WHAT THE EXERCISE ASKS
Pick out every line of the entries below where "screenshot" occurs, and copy those lines.

ENTRIES SHOWN
%%

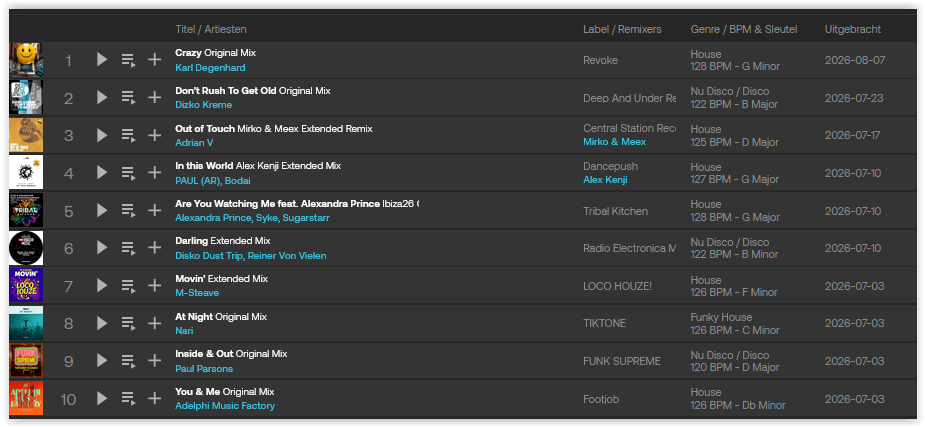925x427 pixels.
Task: Play You & Me by Adelphi Music Factory
Action: pos(102,399)
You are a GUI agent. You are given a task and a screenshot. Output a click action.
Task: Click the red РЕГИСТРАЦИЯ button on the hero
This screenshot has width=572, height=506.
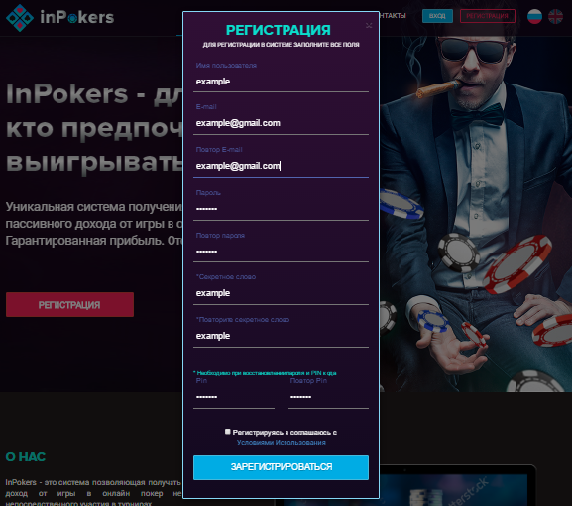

%%

OUTPUT
You are a GUI agent. You are given a task and a screenshot. Output a click action.
This screenshot has width=572, height=506.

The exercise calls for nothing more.